### Страница
---+---

Вот что всегда удивляет, так это то, что зачастую люди читают не то, что прямо написано, а нечто иное. Впрочем, возможно, что это происходит потому, что написанное причудливым и совершенно непредсказуемым образом соединяется с тем, что в головах у этих людей, отчего получаются монстры, которые писавший вовсе не создавал. Они возникли в головах читавших.
Ближайший пример такой.
Вот я написал, что ни для какого неформального объекта, — формальный объект это объект, вся сущность которого взята исключительно в его форме (самый яркий пример: все объекты математики, которые строго формальны и только формальны), — нельзя с помощью никакого перечисления признаков (характеров) определить самые эти объекты, читающими делается уже вывод, что признаки (характеры) вообще неважны и от них-де писавший предлагает абстрагироваться. Но ведь нигде писавший такого явного предложения вообще не делал. Это «предложение» возникло у читающего, а не у этого писавшего.
Следующее за подобными представлениями хихиканье и хамство, таким образом, вообще-то в этом случае следует относить именно к представлению читающего.
Несколько слов об утке
Убойный аргумент мне был приведён тогда, когда я раскритиковал определение фашизма с помощью признаков. Аргумент выглядел так:
«Если это выглядит как утка, плавает как утка и крякает как утка, то это и есть утка».
Ну, указанное высказывание сильно распространено именно в США и Великобритании и звучит таким образом: ‘If it looks like a duck, swims like a duck and quacks like a duck, then it probably is a duck’.
Аргументирующий таким образом, совершает, по крайней мере, одну очевидную ошибку: он пропускает ровно одно слово, которое есть в исходном высказывании на английском языке, но слово это в данном случае весьма показательное. Это слово «probably», то есть «вероятно». Highly likely, так сказать.

---+---

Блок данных
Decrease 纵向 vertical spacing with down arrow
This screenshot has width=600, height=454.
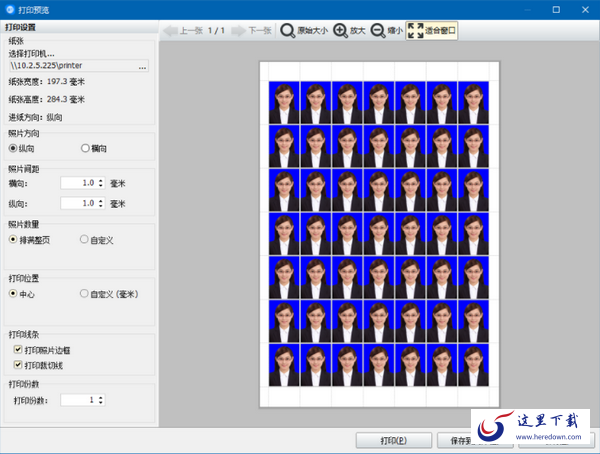tap(100, 207)
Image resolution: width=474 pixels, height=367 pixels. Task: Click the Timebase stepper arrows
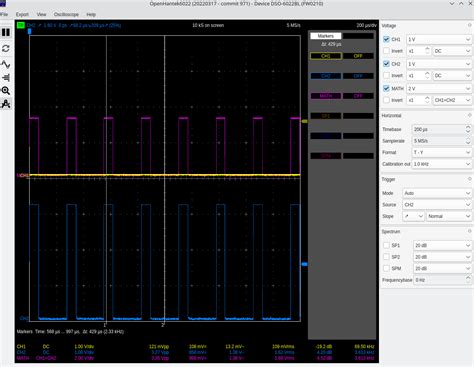click(468, 129)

---+---

### Задачи
[A] Какое слово из английского высказывания про утку, согласно заметке, пропускает тот, кто приводит этот аргумент?
[B] Перепечатайте строки листинга, начиная со строки, где стоит «Image resolution: width=474», и до самого конца листинга включительно. Картинки в ответ не включайте.

### Результаты
[A] Слово «probably», то есть «вероятно».

[B]
Image resolution: width=474 pixels, height=367 pixels. Task: Click the Timebase stepper arrows
click(468, 129)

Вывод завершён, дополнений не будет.